可惜,眼看得自己与江山甚是投缘,这小子天生就是练武的奇才,刚才解救那客栈小二就是见义勇为,当下叫跪便跪也是懂得礼貌,说的知心话便是心底纯善,要是能收他为徒便是极好之事,“可惜啊,可惜啊!老夫叱咤风云几百年,年轻的时候血气方刚,孤高不羁,如今年迈,生命如水,逝者如斯,却后继无人,能让老夫看的修道之人少之又少,今日好不容易遇到了,就不想再错过!”
“前辈,咱知道您收徒心切,可是咱江山天生愚笨,有的只是蛮力气,实在是资质平庸呀!”江山急忙毕恭毕敬道。
“好小子,老夫阅人无数,摸骨之术也算颇有建树,不会看走眼的,你聪明也罢,愚笨也罢,你这个徒弟老夫是收定啦!”
“实在是使不得!”
“什么使不得,难道你这小子还嫌弃老夫没有通天神术!”彪汉求徒心切,听到江山再三对托,怒声道。
吼!彪汉的一把九环大刀空中舞动几下,只听空中一声长啸,天色一变,忽然,两条二三十米长的飞龙凌空咆哮乱舞,苍穹之中高傲地飞来飞去!
“啊,好厉害的神通!”陆兰心目定口呆的望着天空,“多打点事儿啊,不就是收个徒弟,拜个师嘛,石头,要不然你就从了老前辈吧!”

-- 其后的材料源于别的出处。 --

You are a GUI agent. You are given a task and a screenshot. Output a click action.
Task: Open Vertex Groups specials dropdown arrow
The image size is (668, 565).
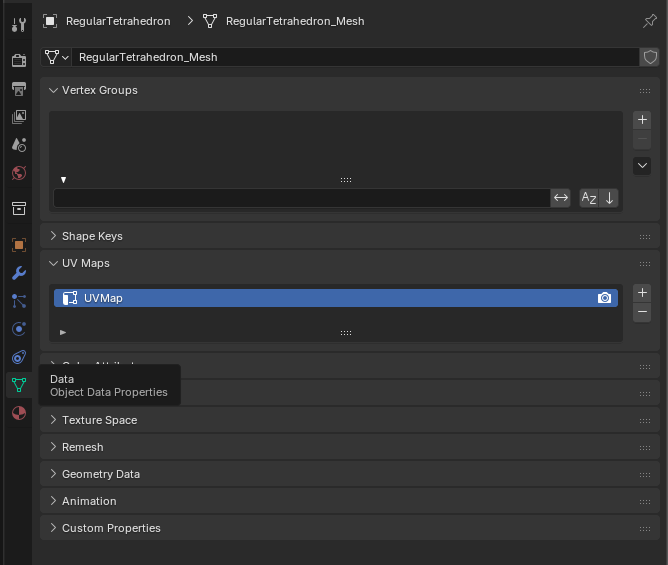(x=642, y=165)
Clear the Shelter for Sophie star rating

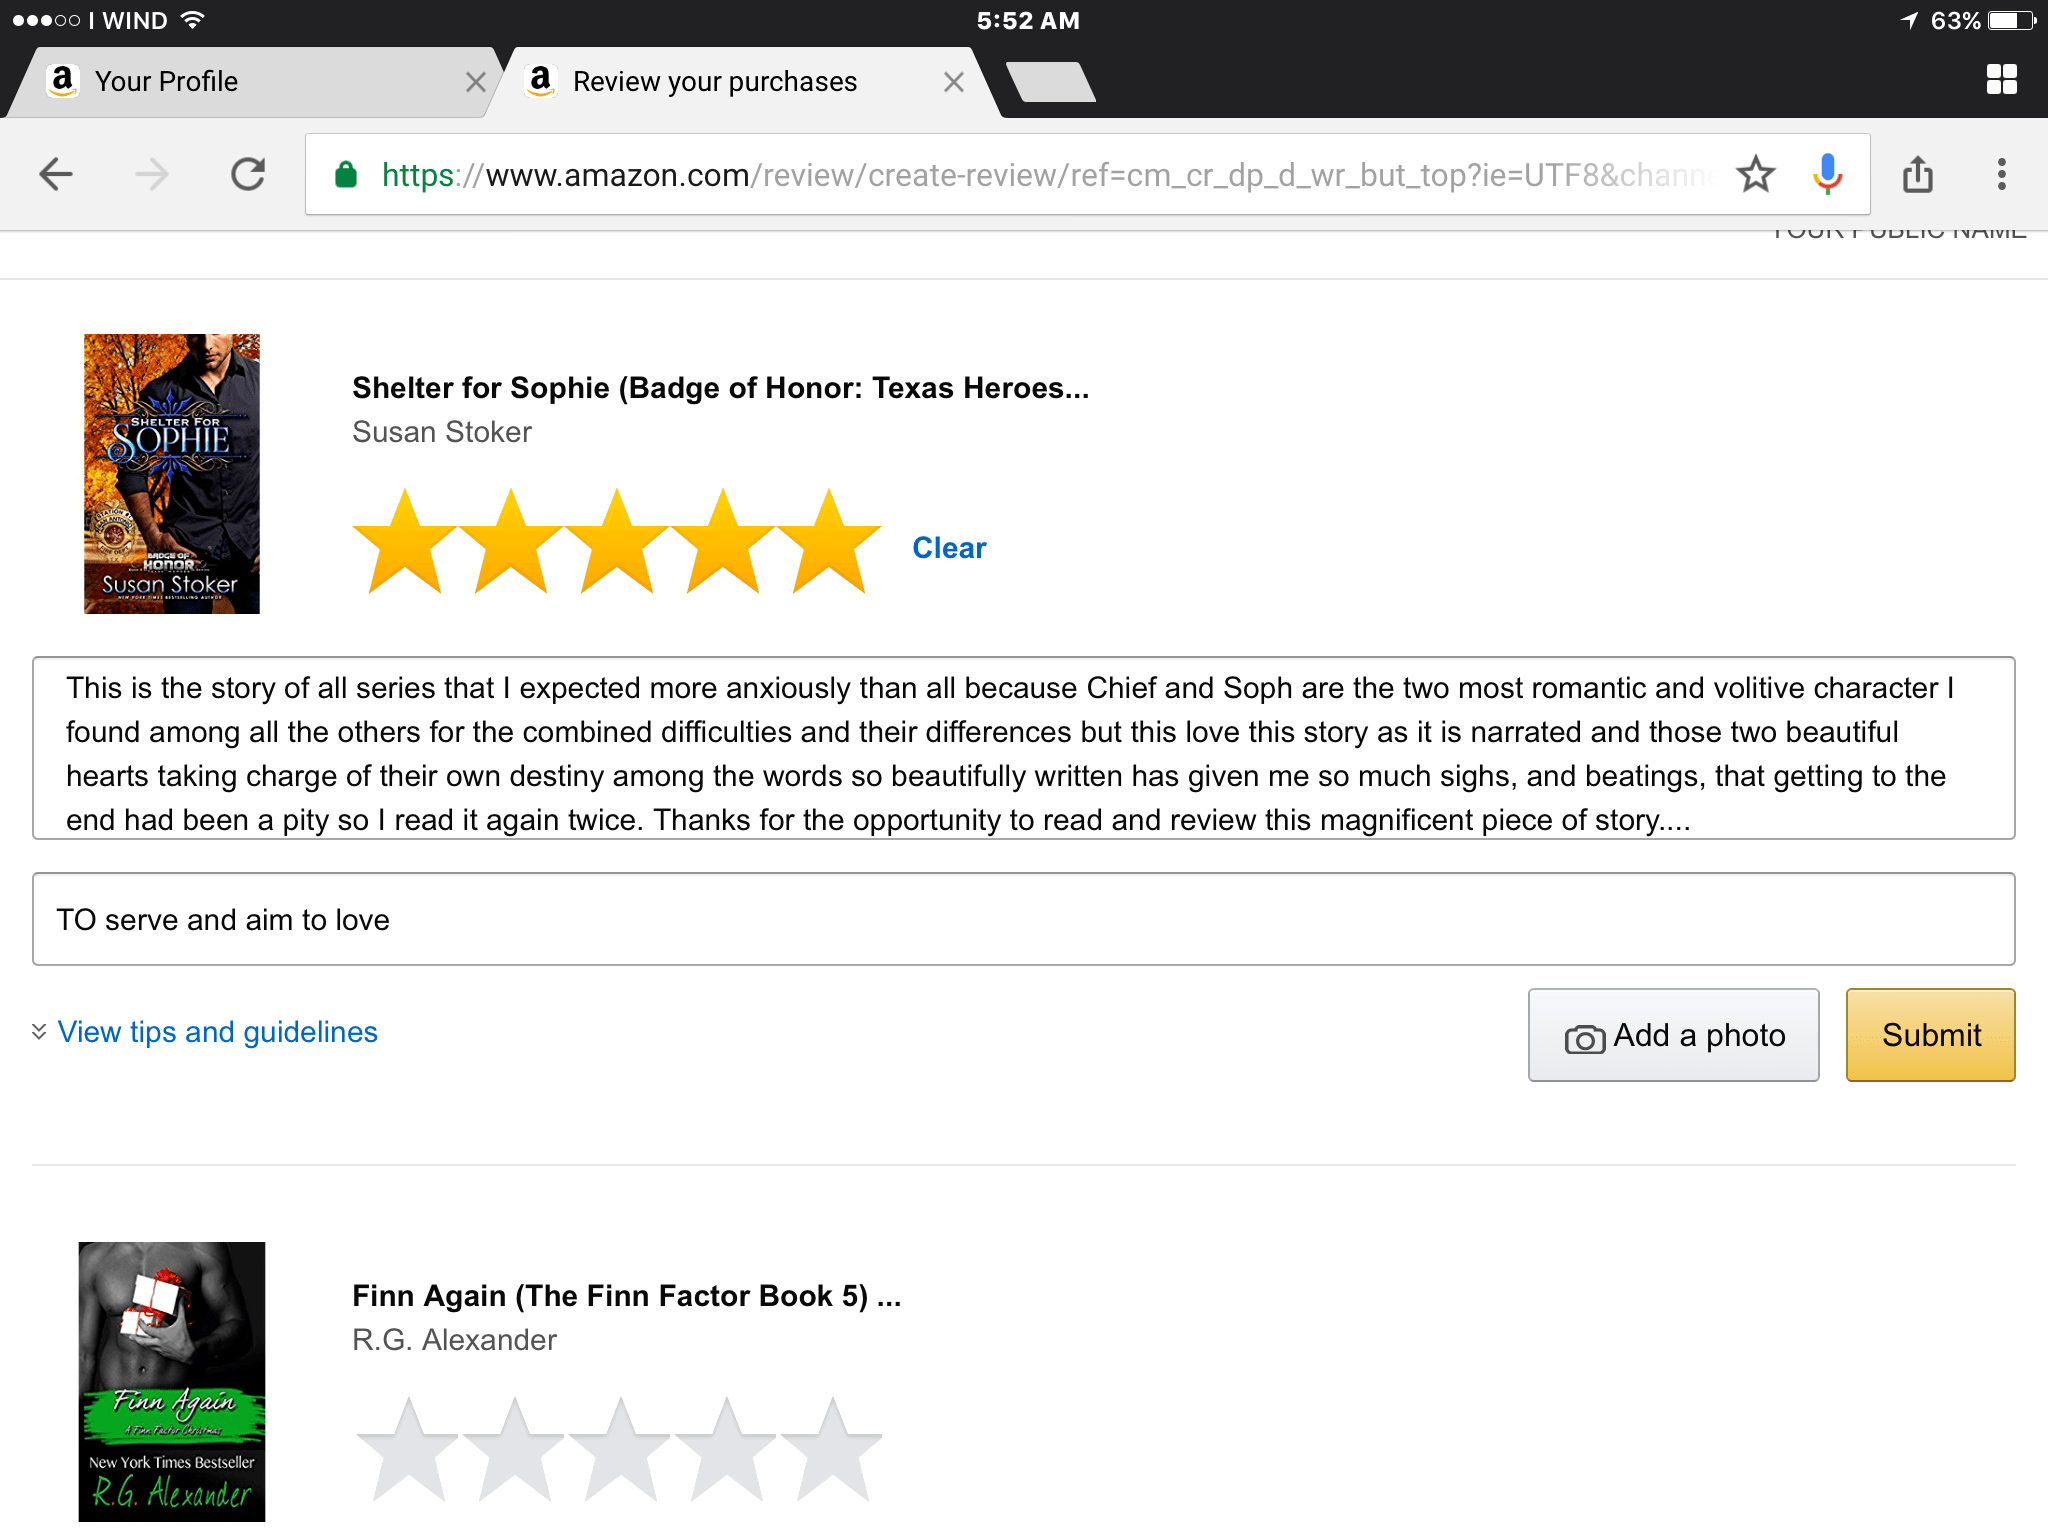click(x=949, y=548)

“咱,咱实在是,”江山为难的样子都快哭啦,“心儿,你糊涂啊,你忘记啦,咱眼下的任务是找一个高人为老爷一治那魔怔啊!”
“对啊,可怜的爹爹!”陆兰心见到那两人一老一少争执,只为收徒之事真是六界的滑稽之谈,心里倒是也有几分欢喜,她在为有人看好青梅竹马的石头开心,且不论那人说他是练武的奇才的说法是真还是假。
回头再看那石头满脸的为难相貌,脸上光是皱子就泛起来好几层,于是为石头解围,笑着道:“前辈,您这是强买强卖啊,强扭的瓜不甜,收徒弟还是以后再说吧。”
那人道:“你这丫头,这是怎么能以后再说呢,你看这小伙子从头到脚没有一块不是练武的奇才,这徒弟老夫是要定啦。”
“你说要定就要定啦!”
“好徒儿,快跟我走!”
彪汉说着道声好徒弟跟我走,便拉着江山走,江山那里又能和他斗力气,只得为难着走散步退两步。